Südfrankreich Mindestens drei Menschen sterben bei Unwettern

Starkregen und Überschwemmungen haben in Südfrankreich zu Schäden und Verkehrsbehinderungen geführt. Mindestens drei Menschen kamen bei den Unwettern ums Leben.

Nach dem Sturm: Polizeifahrzeug an der Strandpromenade von Narbonne
Eric Cabanis/ AFP/ dpa

Nach dem Sturm: Polizeifahrzeug an der Strandpromenade von Narbonne


In Südfrankreich sind bei Unwettern mit Starkregen und Überschwemmungen mindestens drei Menschen gestorben. Das teilte Innenminister Christophe Castaner mit. Details nannte er nicht.

Medienberichten zufolge ist eine 68-Jährige Frau unter den Toten.

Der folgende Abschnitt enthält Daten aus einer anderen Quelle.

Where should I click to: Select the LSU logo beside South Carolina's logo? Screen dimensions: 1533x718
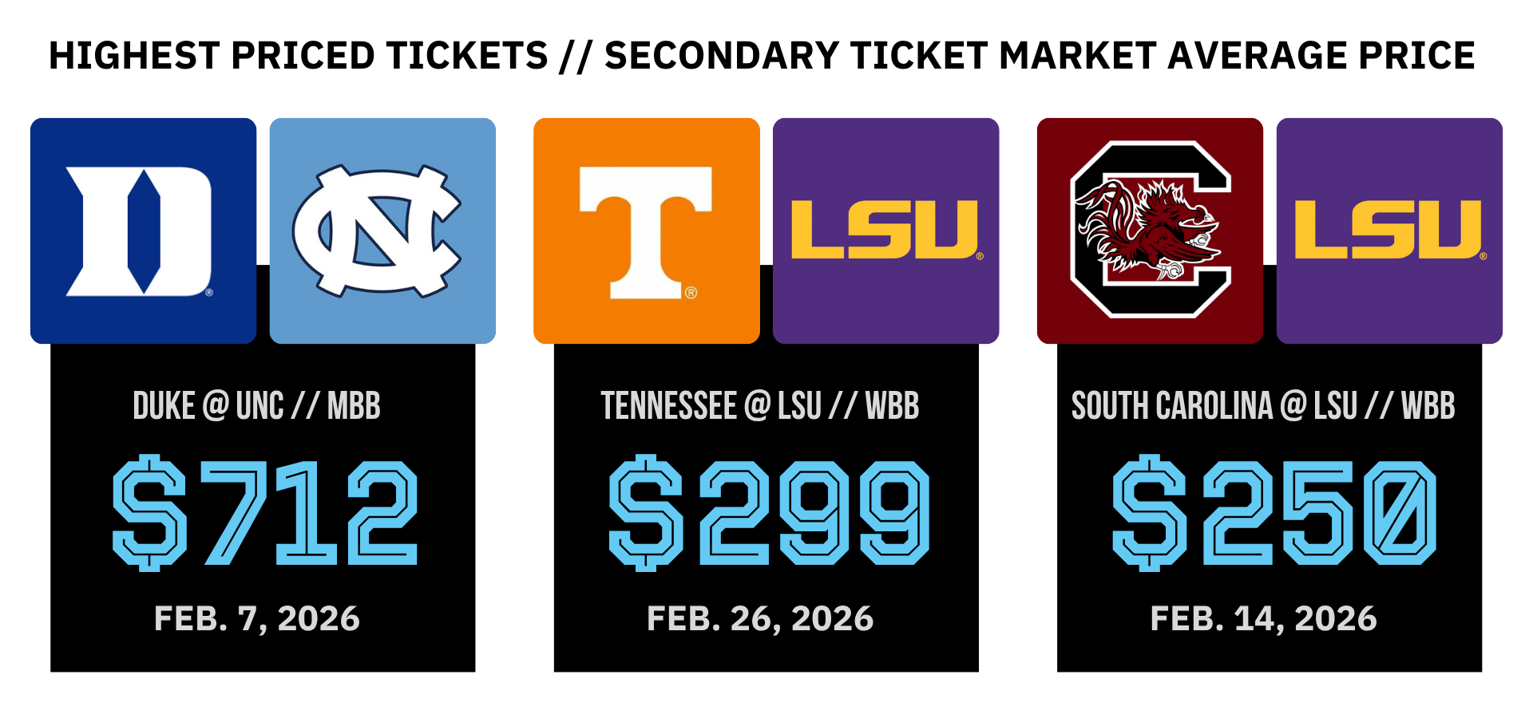click(1388, 230)
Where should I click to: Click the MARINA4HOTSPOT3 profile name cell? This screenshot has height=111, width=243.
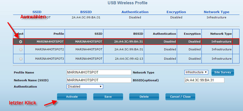tap(50, 59)
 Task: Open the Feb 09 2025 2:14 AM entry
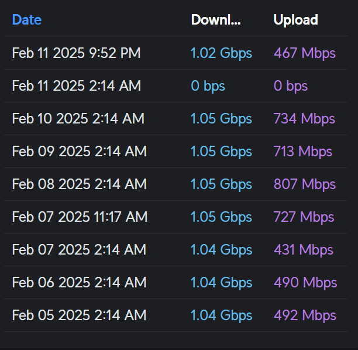point(175,151)
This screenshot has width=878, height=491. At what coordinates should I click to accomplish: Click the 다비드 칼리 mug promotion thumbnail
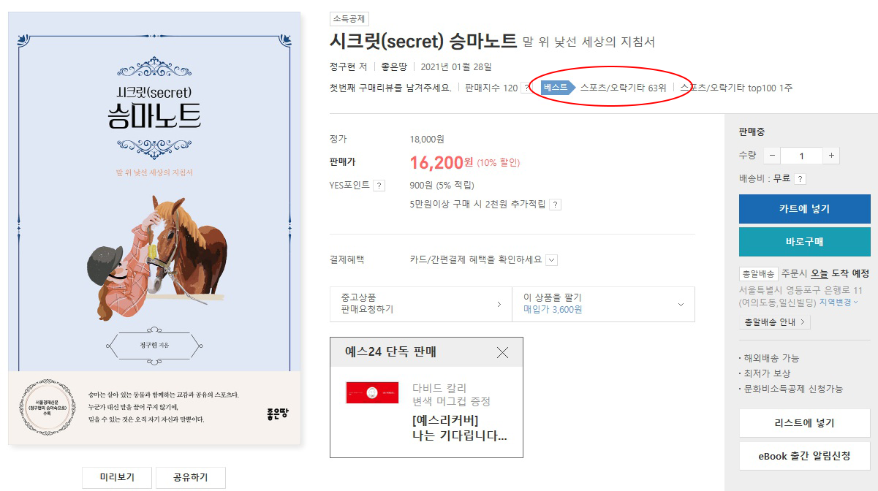372,392
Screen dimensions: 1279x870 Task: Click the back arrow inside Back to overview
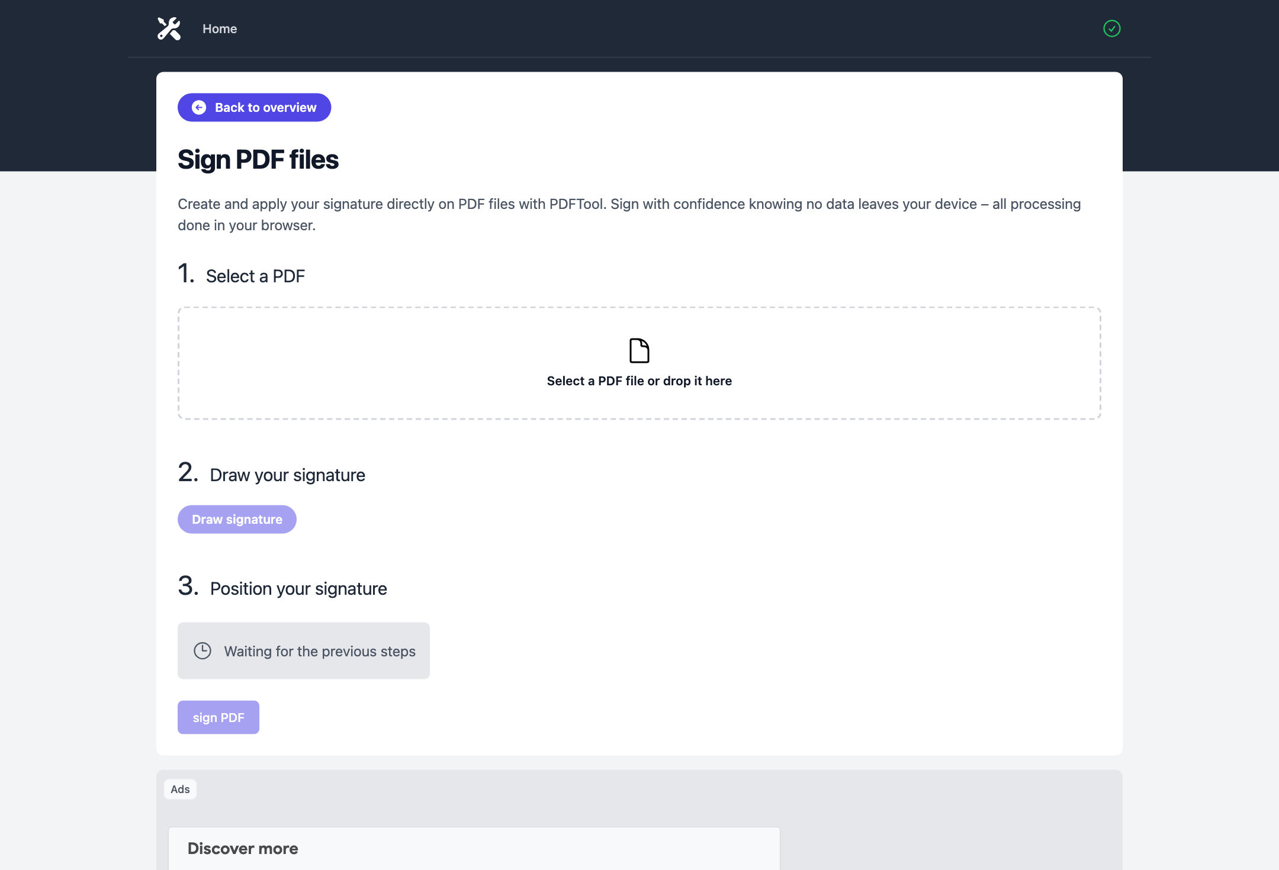pos(199,107)
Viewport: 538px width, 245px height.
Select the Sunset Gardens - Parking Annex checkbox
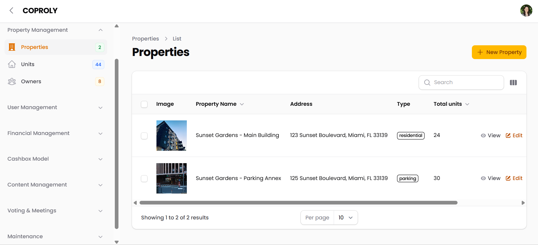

Sie sei in Cazouls-d'Hérault gestorben, nachdem sie von den Fluten mitgerissen wurde, berichtete der Nachrichtensender BFMTV.

Die Unwetter hatten im Süden des Landes zu erheblichen Schäden und Verkehrsbehinderungen geführt. Vor allem in der Nähe des Mittelmeers wurden zahlreiche Straßen gesperrt. Auch der Bahnverkehr war beeinträchtigt.

Castaner sagte, es habe in den vergangenen Tagen über 1700 Einsätze mit über 2000 Einsatzkräften der Feuerwehr und des Zivilschutzes gegeben. Er sprach von einer Krisensituation. Betroffen seien bis zu acht Départements.